A bucket of water with total mass 23 kg is attached to a rope, which in turn is wound around a 0.050-m radius pulley at the top of a well. The bucket is raised to the top of the well and released from rest. The bucket is falling for 2 s and has a speed of 8.0 m/s upon hitting the water surface in the well.
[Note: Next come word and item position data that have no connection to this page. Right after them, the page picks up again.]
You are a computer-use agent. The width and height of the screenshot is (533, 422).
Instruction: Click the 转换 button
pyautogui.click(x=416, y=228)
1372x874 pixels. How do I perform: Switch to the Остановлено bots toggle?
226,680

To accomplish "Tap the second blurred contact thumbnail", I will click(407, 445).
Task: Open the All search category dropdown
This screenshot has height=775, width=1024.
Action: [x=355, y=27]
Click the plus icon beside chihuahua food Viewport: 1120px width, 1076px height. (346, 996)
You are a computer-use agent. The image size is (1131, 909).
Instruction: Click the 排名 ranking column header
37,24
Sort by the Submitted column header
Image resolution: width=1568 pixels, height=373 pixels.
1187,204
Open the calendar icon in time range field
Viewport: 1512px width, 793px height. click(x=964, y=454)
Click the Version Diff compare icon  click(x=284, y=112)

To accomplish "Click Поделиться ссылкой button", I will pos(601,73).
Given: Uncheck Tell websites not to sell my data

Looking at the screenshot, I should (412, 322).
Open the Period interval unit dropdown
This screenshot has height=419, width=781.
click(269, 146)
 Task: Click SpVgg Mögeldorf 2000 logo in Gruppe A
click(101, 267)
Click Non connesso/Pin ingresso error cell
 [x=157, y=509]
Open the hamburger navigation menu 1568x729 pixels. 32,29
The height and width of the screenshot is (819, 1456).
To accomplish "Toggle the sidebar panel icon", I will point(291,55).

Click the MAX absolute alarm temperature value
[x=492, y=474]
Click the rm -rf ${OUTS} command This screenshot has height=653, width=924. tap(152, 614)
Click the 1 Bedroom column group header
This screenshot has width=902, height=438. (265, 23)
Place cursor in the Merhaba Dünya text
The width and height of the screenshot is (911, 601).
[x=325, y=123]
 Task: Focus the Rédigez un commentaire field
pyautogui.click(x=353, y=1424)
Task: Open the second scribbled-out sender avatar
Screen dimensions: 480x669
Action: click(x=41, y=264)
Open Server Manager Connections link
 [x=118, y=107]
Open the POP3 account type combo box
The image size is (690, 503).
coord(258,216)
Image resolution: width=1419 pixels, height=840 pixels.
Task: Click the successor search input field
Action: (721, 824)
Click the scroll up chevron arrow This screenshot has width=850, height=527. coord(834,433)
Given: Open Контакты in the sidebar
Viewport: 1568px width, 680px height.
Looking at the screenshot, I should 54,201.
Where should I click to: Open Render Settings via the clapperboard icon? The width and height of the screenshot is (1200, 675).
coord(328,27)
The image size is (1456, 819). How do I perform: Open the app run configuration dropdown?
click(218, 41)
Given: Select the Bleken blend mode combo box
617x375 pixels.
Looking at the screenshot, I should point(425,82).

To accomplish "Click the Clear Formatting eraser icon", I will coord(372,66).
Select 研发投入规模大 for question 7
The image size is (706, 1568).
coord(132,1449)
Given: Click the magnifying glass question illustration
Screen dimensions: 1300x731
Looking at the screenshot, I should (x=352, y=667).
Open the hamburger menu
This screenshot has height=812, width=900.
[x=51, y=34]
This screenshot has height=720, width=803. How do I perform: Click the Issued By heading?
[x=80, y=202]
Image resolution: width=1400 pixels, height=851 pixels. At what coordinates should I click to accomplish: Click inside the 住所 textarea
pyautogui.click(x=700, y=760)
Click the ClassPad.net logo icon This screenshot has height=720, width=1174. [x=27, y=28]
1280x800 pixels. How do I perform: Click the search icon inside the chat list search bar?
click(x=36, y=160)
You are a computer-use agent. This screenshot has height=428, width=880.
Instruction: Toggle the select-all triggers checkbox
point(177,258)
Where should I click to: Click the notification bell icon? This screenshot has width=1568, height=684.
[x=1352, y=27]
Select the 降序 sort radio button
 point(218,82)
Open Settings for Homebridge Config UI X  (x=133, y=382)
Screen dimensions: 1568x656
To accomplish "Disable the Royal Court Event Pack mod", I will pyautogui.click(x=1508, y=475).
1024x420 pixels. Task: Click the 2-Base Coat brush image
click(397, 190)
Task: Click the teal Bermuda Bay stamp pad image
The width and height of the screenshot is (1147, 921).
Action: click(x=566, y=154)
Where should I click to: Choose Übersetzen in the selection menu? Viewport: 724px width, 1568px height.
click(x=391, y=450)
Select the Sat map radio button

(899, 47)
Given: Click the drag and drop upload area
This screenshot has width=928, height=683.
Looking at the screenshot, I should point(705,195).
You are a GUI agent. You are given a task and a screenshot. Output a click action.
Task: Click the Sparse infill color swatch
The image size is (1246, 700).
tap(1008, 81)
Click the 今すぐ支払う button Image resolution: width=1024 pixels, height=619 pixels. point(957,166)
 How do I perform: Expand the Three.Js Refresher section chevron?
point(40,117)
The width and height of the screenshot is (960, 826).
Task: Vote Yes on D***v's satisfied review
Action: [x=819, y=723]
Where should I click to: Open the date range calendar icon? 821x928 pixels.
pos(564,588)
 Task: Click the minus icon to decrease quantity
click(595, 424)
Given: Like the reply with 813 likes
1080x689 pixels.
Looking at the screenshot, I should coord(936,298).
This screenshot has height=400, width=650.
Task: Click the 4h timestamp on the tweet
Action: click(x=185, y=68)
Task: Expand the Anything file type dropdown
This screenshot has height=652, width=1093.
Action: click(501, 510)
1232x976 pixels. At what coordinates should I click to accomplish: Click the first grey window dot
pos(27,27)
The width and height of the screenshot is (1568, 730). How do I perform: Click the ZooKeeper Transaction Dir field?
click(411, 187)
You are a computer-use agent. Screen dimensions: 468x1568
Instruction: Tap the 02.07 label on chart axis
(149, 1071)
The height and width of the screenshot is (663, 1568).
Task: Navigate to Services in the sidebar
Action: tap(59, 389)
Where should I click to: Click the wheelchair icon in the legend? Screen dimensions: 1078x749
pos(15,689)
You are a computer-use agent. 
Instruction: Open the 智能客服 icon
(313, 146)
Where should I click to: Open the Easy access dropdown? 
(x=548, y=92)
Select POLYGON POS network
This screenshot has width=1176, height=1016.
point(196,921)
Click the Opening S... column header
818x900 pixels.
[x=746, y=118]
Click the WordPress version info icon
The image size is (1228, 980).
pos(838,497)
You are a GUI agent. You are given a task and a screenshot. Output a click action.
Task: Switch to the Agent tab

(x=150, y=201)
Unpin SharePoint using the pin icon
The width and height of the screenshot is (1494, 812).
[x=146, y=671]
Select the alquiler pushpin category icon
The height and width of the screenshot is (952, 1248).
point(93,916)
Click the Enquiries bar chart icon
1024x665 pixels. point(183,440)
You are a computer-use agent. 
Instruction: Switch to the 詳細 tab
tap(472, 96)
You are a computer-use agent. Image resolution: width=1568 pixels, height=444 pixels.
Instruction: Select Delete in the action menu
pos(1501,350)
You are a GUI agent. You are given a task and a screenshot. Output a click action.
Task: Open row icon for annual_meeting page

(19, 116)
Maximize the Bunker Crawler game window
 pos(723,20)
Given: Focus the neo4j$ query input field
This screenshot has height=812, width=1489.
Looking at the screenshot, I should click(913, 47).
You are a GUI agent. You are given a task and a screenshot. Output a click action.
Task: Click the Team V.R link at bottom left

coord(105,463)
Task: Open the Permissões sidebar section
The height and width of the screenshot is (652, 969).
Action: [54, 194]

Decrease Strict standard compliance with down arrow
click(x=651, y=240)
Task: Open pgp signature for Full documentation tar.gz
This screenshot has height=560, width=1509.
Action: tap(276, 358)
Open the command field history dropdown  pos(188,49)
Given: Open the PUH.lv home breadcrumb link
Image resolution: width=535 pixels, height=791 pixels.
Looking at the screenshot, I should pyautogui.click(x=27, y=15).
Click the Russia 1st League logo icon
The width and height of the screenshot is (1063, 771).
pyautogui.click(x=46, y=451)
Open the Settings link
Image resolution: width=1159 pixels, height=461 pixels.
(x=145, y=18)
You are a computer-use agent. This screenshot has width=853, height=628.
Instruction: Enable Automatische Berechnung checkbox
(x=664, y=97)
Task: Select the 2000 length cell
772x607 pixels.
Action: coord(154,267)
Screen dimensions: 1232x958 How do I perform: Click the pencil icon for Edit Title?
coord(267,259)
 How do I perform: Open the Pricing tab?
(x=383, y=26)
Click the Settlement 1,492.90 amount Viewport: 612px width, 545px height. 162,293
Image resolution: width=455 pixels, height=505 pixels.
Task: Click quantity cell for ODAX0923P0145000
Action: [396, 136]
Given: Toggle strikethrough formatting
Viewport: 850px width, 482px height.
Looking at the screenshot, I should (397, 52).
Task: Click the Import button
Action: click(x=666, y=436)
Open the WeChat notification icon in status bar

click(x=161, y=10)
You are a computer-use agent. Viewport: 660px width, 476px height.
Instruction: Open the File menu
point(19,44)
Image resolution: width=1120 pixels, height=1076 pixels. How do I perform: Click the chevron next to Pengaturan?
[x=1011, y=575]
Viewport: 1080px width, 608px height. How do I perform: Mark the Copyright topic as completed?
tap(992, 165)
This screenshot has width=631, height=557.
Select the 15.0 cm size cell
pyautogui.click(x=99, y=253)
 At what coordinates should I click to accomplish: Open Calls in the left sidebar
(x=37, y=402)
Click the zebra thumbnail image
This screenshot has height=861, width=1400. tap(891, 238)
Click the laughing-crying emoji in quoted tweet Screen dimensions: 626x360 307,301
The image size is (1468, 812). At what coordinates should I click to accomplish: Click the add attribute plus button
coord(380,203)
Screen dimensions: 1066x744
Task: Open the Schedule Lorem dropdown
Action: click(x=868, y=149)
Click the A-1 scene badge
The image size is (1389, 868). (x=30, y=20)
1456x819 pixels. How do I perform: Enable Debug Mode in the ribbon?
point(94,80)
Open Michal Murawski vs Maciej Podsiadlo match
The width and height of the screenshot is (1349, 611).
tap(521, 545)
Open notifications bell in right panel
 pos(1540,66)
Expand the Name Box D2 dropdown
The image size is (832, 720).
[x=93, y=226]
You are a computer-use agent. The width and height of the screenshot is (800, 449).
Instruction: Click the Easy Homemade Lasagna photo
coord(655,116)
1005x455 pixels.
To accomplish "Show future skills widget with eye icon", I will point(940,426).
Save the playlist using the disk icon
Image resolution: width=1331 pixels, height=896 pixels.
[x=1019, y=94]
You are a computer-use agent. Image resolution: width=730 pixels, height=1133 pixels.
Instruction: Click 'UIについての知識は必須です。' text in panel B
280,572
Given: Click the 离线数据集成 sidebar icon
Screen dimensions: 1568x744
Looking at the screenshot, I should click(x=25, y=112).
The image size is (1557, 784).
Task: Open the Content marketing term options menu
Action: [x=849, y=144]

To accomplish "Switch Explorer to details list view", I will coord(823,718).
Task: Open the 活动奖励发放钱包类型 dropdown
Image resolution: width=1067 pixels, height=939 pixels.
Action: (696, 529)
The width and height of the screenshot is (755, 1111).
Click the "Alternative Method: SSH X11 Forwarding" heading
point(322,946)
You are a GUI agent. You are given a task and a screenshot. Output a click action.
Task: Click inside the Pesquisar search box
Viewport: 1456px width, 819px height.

What is the moment of inertia of the pulley?

Answer 1

`I = 0.083 kg m^2`

Step-by-step explanation:

Mass of the bucket, m = 23 kg

Radius of the pulley, r = 0.050 m

The bucket is released from rest, u = 0 m/s

The time taken to fall, t = 2 s

Speed, v = 8.0 m/s

Moment of Inertia of the pulley, I = ?

Using the equation of motion:

v = u + at

8 = 0 + 2a

a = 8/2

a = 4 m/s²

The relationship between the linear and angular accelerations is given by the equation:

`a = \alpha r`

Angular acceleration,
`\alpha = a/r`

`\alpha = 4/0.050\\\alpha = 80 rad/s^2`

Since the bucket is falling, it can be modeled by the equation:

mg - T = ma

T = mg - ma = m(g-a)

T = 23(9.8 - 4)

The tension, T = 133.4 N

The equation for the pulley can be modeled by:

`T* r = I * \alpha\\133.4 * 0.050 = I * 80\\6.67 = 80 I\\I = 6.67/80\\I = 0.083 kg m^2`